Life Hacks to teacher networking – Discuss some best practice that can help teachers network in this technocentric environment. Discuss at least 2 tools and 2 techniques. When people think of networking they think of large businesses, meeting new clients, and getting to know people in similar fields. Well networking is also a large part of the field of education. Teacher networking can help teachers from around the world can get together and discuss different lessons, resources, classroom management skills, and perspectives on teaching. Basically anything that has to deal with the job of a teacher. These places are usually positive environments where professionals come together to better themselves and hopefully contribute to better others.

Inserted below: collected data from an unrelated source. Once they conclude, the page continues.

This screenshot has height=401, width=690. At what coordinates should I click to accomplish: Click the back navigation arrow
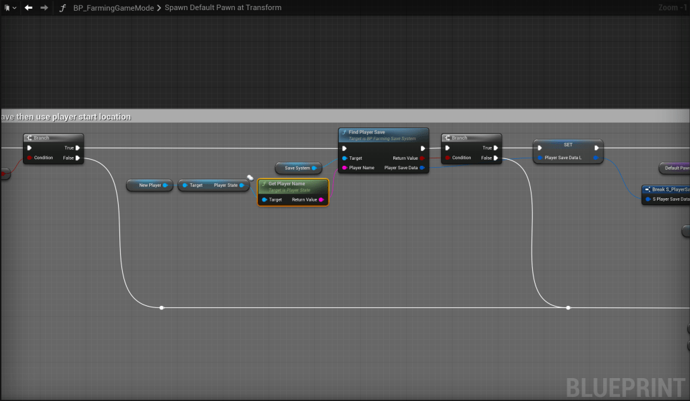[28, 7]
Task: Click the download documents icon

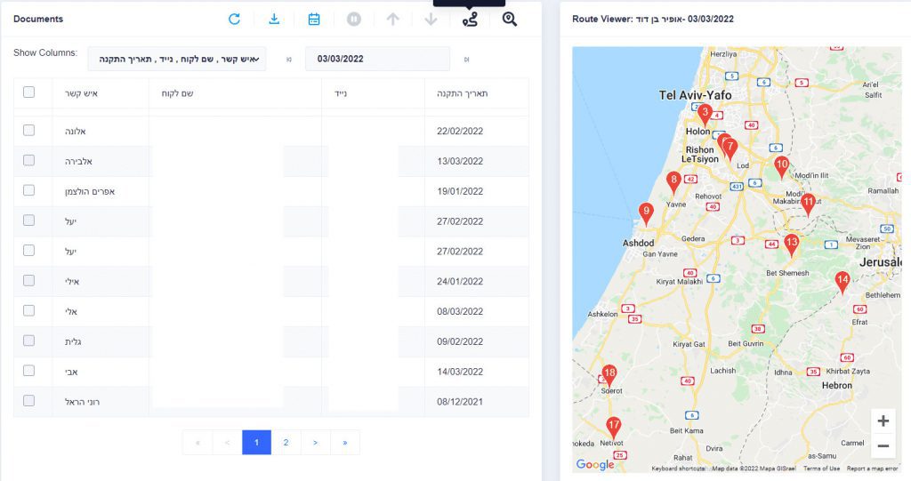Action: (274, 19)
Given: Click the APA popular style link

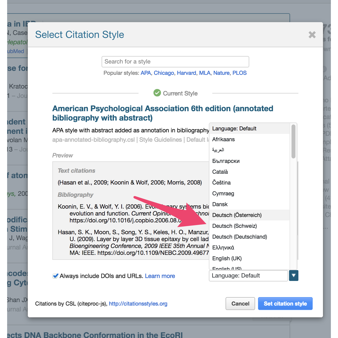Looking at the screenshot, I should coord(145,73).
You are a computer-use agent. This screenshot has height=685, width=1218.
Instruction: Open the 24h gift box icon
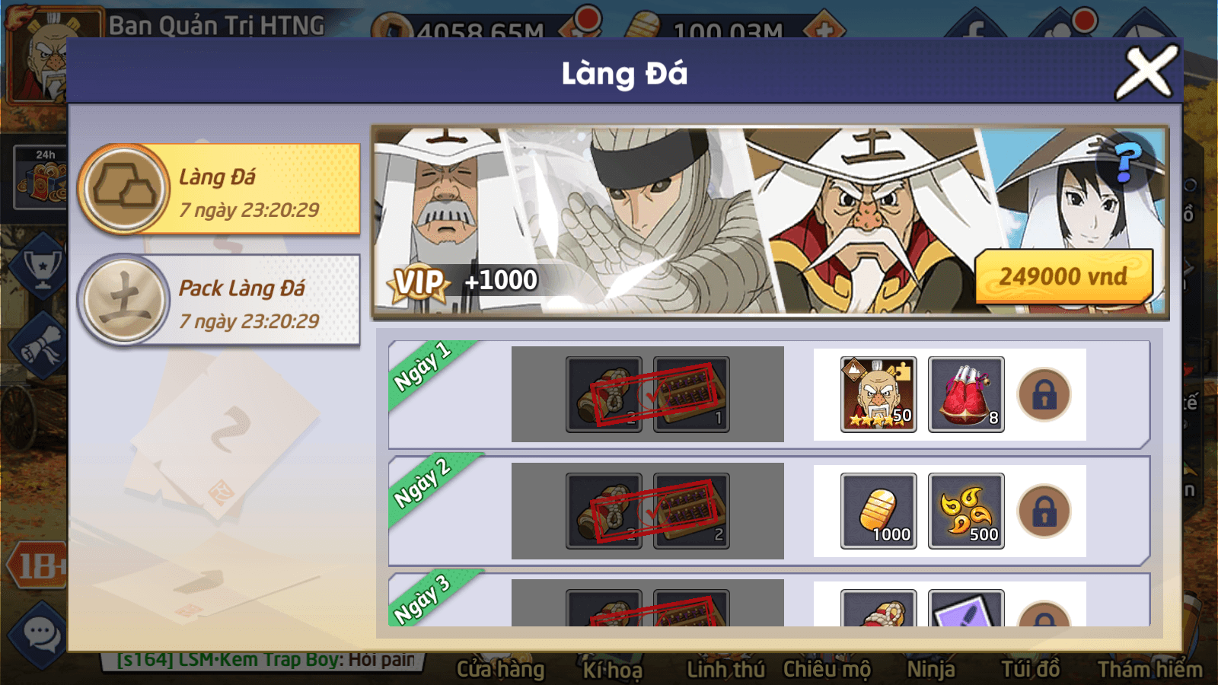[x=43, y=178]
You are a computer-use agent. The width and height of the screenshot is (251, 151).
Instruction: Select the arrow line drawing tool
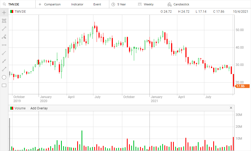(4, 69)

One effective and popular networking tool for teachers is Twitter. Twitter is a social media website that allows people to post messages that are no larger then 140 characters (letters or spaces). Previously used as a mainly social tool, many professionals, businesses, and educators have turned to twitter to help give out ideas on lessons, online and offline resources, and online support for other students. Teachers can create a twitter for free and post different links to lessons they have used, classroom resources, or other online links that they find helpful or interesting to them. You also can follow different accounts that suit the information that you need. An elementary teacher can decide to follow people and organizations that are more suited for younger ages, while a high school spanish teacher can follow accounts that deal with their subject. Some cool educational twitter accounts are listed below: Edutopia TEDtalks FlippedClassroom
Another popular tool that is a little more specific in the group of professionals is called the Flipped Learning Network, which is a professional learning community that is comprised of teachers that are either trying or have already flipped their classrooms. I will not go in depth of what a flipped classroom is because that is not part of the blog, the importance is simply an example of a very strong professional community that benefits their members. Another reason I chose this learning community was because I have also personally been helped by this community. FlippedClassroom.org is a cool website that brings together many different flipped classroom educators and allows them to share tips, experiences, classroom resources, technology resources, as well as lessons and feedback. When I used the website I was looking for a teacher to interview about their own flipped classroom and within hours multiple people had responded back to my thread saying they wanted to help. The learning community has a large amount of visitors from many different levels and subjects or education.
With these new tools that you now have, there are some techniques that can help you as a teacher network and collaborate with other teachers. One technique that can be used with twitter is simply talking to other teachers in your school about whether they have a twitter account, asking to follow them for a professional account, or even creating or starting a school wide/ subject wide twitter to help communicate with other school distracts, with teachers, and with parents. A technique that would go well with the flipped learning classroom would be to attend different flipped learning classroom professional development workshops and bring other teachers from your school that may be interested. A large part of social networking is the social part. It is important to get other teachers involved with you to make the process more fun and engaging. The more people that join the network and constantly participate strengthen the community.